A run of entries:
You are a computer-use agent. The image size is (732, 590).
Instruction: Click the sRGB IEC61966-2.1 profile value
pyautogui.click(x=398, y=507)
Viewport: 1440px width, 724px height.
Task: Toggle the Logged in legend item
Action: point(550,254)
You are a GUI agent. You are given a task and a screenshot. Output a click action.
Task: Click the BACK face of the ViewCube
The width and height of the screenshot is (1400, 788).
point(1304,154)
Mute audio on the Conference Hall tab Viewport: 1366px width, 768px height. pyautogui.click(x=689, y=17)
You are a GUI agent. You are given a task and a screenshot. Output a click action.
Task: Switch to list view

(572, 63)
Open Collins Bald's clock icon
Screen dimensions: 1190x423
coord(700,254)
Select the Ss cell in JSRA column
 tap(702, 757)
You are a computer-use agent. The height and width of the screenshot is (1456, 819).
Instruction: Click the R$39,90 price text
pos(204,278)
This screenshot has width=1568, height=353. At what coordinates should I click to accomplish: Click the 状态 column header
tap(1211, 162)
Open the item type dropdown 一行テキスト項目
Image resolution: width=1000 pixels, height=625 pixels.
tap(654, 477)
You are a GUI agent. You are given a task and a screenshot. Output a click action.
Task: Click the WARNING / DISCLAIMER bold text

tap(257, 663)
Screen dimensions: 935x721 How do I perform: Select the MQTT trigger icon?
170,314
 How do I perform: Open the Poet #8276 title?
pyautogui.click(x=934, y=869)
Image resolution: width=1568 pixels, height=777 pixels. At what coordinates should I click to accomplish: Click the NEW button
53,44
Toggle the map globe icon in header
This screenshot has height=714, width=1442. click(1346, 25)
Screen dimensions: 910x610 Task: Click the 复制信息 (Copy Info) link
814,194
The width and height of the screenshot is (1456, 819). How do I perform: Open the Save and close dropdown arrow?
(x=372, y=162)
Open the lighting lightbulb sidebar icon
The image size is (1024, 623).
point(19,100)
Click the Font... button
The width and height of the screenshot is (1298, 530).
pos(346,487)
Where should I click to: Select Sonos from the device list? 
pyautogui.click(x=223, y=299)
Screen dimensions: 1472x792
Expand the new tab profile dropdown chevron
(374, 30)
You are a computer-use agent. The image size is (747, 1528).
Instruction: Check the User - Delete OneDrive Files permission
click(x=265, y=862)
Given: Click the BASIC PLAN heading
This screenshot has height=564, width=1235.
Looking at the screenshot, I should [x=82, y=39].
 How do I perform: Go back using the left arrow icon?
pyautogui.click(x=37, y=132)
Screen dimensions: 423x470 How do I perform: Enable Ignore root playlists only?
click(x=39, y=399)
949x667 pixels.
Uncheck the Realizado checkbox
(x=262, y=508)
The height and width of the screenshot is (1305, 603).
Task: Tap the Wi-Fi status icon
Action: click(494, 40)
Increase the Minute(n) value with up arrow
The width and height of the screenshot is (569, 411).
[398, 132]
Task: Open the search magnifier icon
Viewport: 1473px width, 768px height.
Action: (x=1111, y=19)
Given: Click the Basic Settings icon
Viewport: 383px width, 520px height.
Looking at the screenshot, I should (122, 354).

## TASK
Reproduce every line of the entries above verbatim, from the first to the last.

## OUTPUT FOR THIS TASK
You are a computer-use agent. The image size is (732, 590).
Instruction: Click the sRGB IEC61966-2.1 profile value
pyautogui.click(x=398, y=507)
Viewport: 1440px width, 724px height.
Task: Toggle the Logged in legend item
Action: point(550,254)
You are a GUI agent. You are given a task and a screenshot. Output a click action.
Task: Click the BACK face of the ViewCube
The width and height of the screenshot is (1400, 788).
point(1304,154)
Mute audio on the Conference Hall tab Viewport: 1366px width, 768px height. pyautogui.click(x=689, y=17)
You are a GUI agent. You are given a task and a screenshot. Output a click action.
Task: Switch to list view

(572, 63)
Open Collins Bald's clock icon
Screen dimensions: 1190x423
coord(700,254)
Select the Ss cell in JSRA column
 tap(702, 757)
You are a computer-use agent. The height and width of the screenshot is (1456, 819).
Instruction: Click the R$39,90 price text
pos(204,278)
This screenshot has width=1568, height=353. At what coordinates should I click to accomplish: Click the 状态 column header
tap(1211, 162)
Open the item type dropdown 一行テキスト項目
Image resolution: width=1000 pixels, height=625 pixels.
tap(654, 477)
You are a GUI agent. You are given a task and a screenshot. Output a click action.
Task: Click the WARNING / DISCLAIMER bold text

tap(257, 663)
Screen dimensions: 935x721 How do I perform: Select the MQTT trigger icon?
170,314
 How do I perform: Open the Poet #8276 title?
pyautogui.click(x=934, y=869)
Image resolution: width=1568 pixels, height=777 pixels. At what coordinates should I click to accomplish: Click the NEW button
53,44
Toggle the map globe icon in header
This screenshot has height=714, width=1442. click(1346, 25)
Screen dimensions: 910x610 Task: Click the 复制信息 (Copy Info) link
814,194
The width and height of the screenshot is (1456, 819). How do I perform: Open the Save and close dropdown arrow?
(x=372, y=162)
Open the lighting lightbulb sidebar icon
The image size is (1024, 623).
point(19,100)
Click the Font... button
The width and height of the screenshot is (1298, 530).
pos(346,487)
Where should I click to: Select Sonos from the device list? 
pyautogui.click(x=223, y=299)
Screen dimensions: 1472x792
Expand the new tab profile dropdown chevron
(374, 30)
You are a computer-use agent. The image size is (747, 1528).
Instruction: Check the User - Delete OneDrive Files permission
click(x=265, y=862)
Given: Click the BASIC PLAN heading
This screenshot has height=564, width=1235.
Looking at the screenshot, I should [x=82, y=39].
 How do I perform: Go back using the left arrow icon?
pyautogui.click(x=37, y=132)
Screen dimensions: 423x470 How do I perform: Enable Ignore root playlists only?
click(x=39, y=399)
949x667 pixels.
Uncheck the Realizado checkbox
(x=262, y=508)
The height and width of the screenshot is (1305, 603).
Task: Tap the Wi-Fi status icon
Action: click(494, 40)
Increase the Minute(n) value with up arrow
The width and height of the screenshot is (569, 411).
[398, 132]
Task: Open the search magnifier icon
Viewport: 1473px width, 768px height.
Action: (x=1111, y=19)
Given: Click the Basic Settings icon
Viewport: 383px width, 520px height.
Looking at the screenshot, I should (122, 354).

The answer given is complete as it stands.